More Tennesseans than ever signed up for Affordable Care Act health plans last year — nearly 274,000. And the pandemic-related trend lines are expected to continue as open enrollment begins again.
Numbers in Tennessee dropped to roughly 200,000 in 2020 and bumped up slightly to 212,000 in 2021. But the spike for 2022 is being credited to some post-COVID realities, according to those who work as Obamacare navigators, helping Tennesseans qualify for subsidized plans.
“The pandemic created this big fear,” says Aida Whitfield, director of the navigator program for GetCoveredTenn. “People have gone through illness and not being able to go to the doctor.
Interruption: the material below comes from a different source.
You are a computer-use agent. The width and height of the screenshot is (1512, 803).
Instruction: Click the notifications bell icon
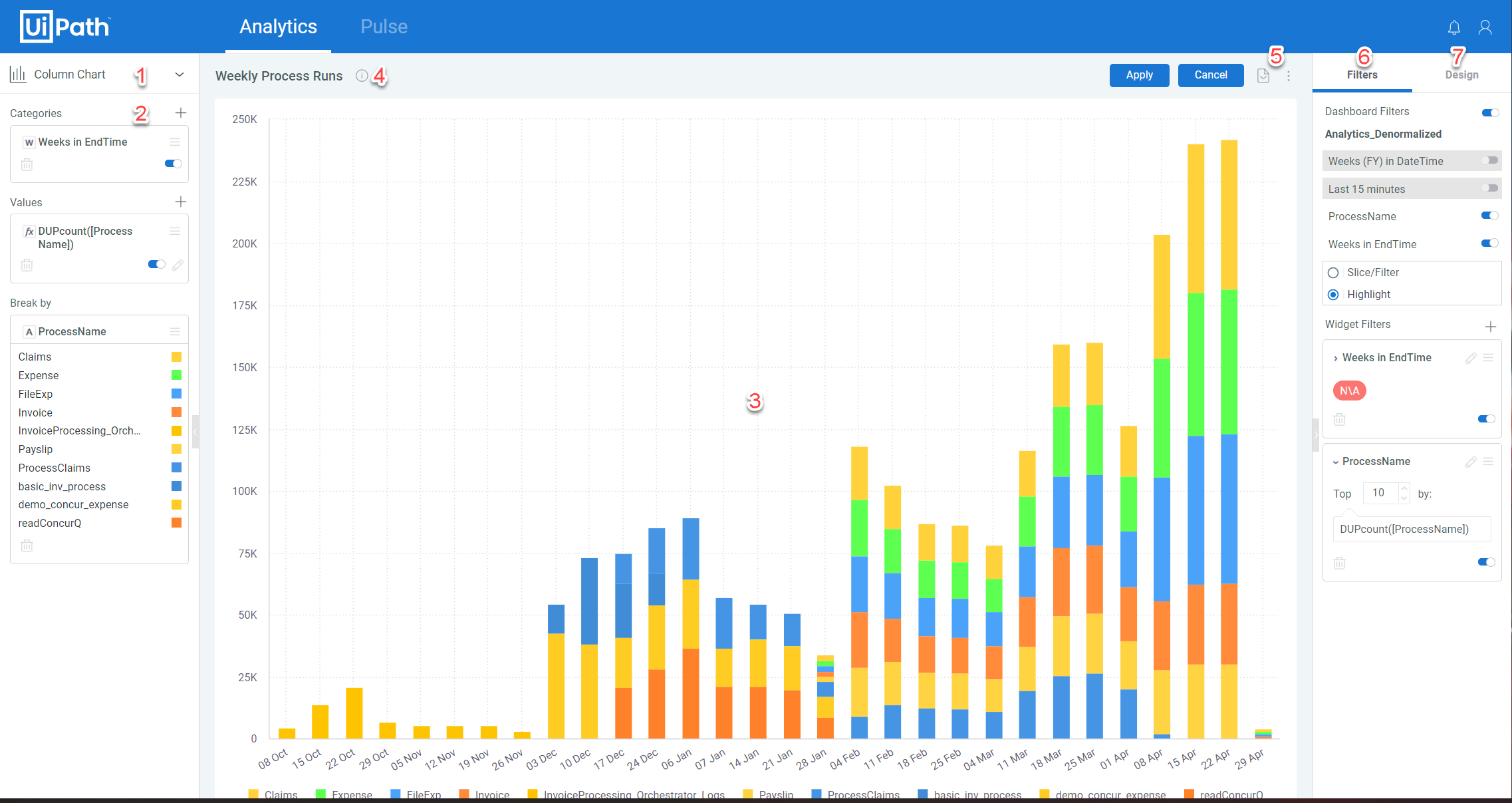point(1454,27)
That has been a great lesson to a lot of people.”
For those who have been dubbed the “young invincibles,” who feel little need for health coverage, they’ve now seen COVID take down perfectly healthy people, Whitfield says.
The pandemic also pushed more people into the gig economy, cobbling together contract work but still needing health coverage. And more people are striking out on their own, like Titus Prather who has a wife and baby on the way and works construction full-time.
“I’m working on getting my own company, so I can start building my own construction company,” the 24-year-old father-to-be says. “I’ve been married for about three years and having a baby soon. Just making sure I have everything in order for my family.”
Prather says getting an affordable ACA Marketplace plan is key to making the jump to self-employment — like so many have during the pandemic. He met with a navigator as soon as open enrollment began. He has until Dec. 15 to find coverage that works.